── DATA FOR REVIEW
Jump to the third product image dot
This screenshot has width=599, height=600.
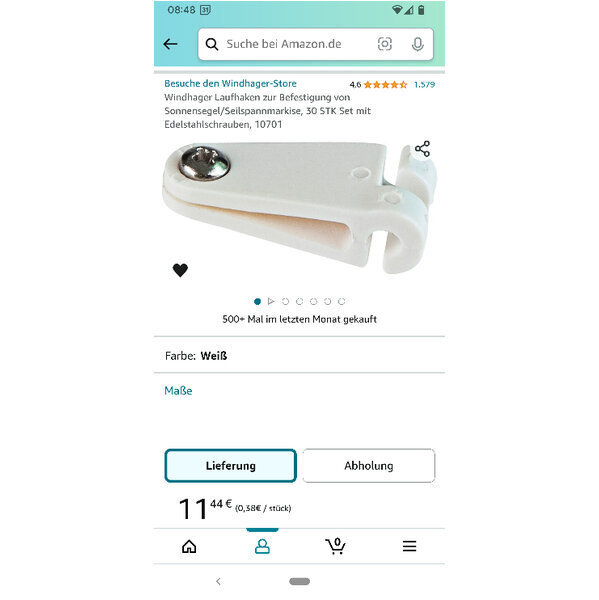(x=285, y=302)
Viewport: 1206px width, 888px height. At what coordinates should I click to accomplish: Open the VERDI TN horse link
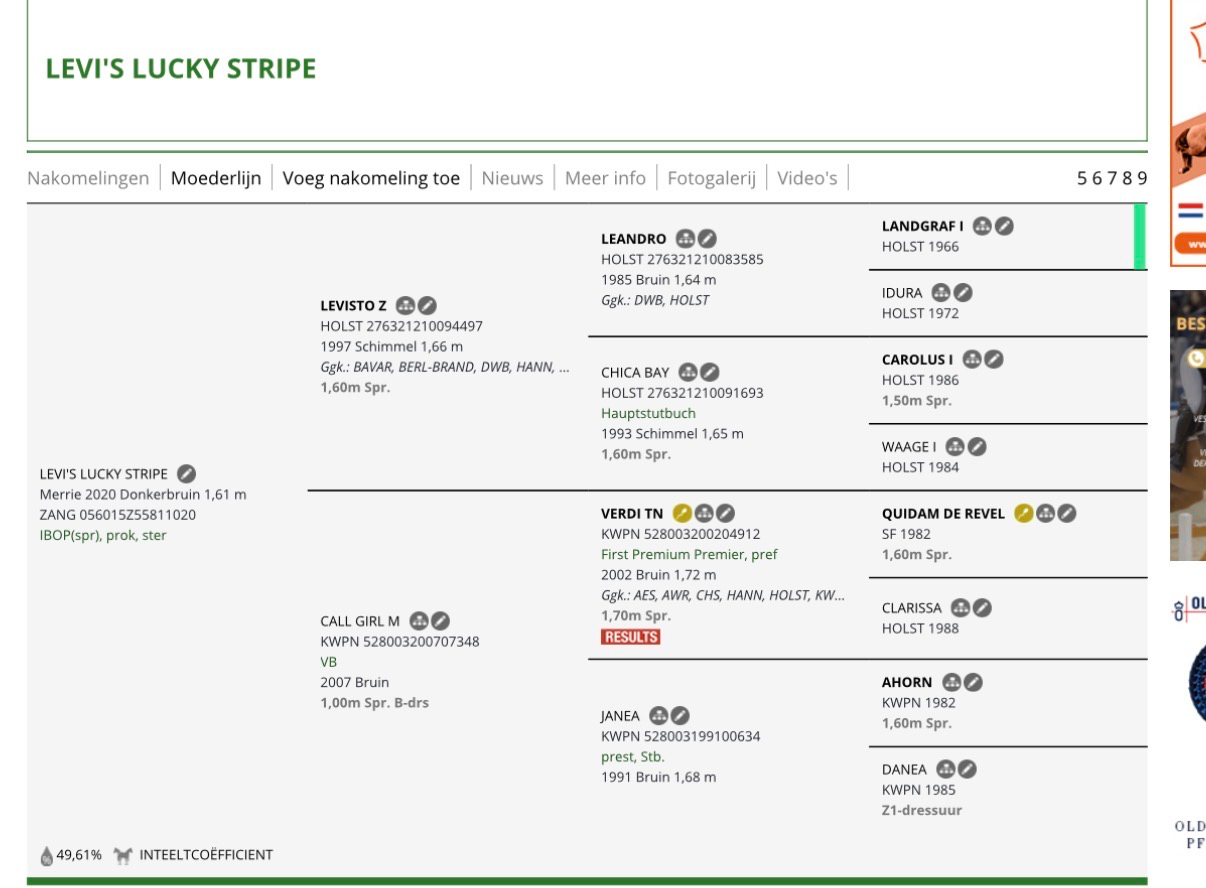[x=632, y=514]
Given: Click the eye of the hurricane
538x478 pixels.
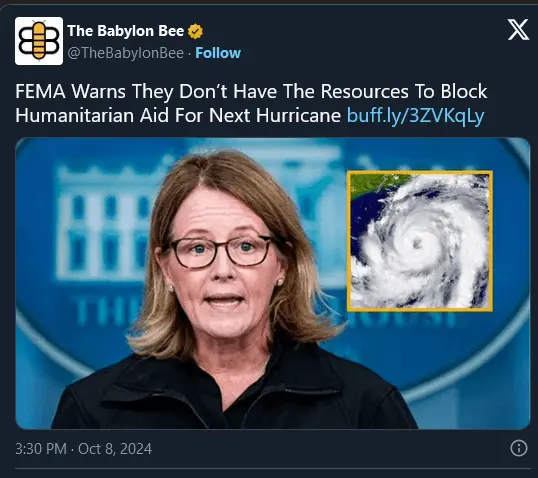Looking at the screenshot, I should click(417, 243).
────
TASK
Exclude the pictures and give back the rest of the data above exactly as written.

EXERCISE OUTPUT
Jump to the third product image dot
This screenshot has width=599, height=600.
(x=285, y=302)
Viewport: 1206px width, 888px height. At what coordinates should I click to accomplish: Open the VERDI TN horse link
[x=632, y=514]
Given: Click the eye of the hurricane
538x478 pixels.
Looking at the screenshot, I should click(417, 243).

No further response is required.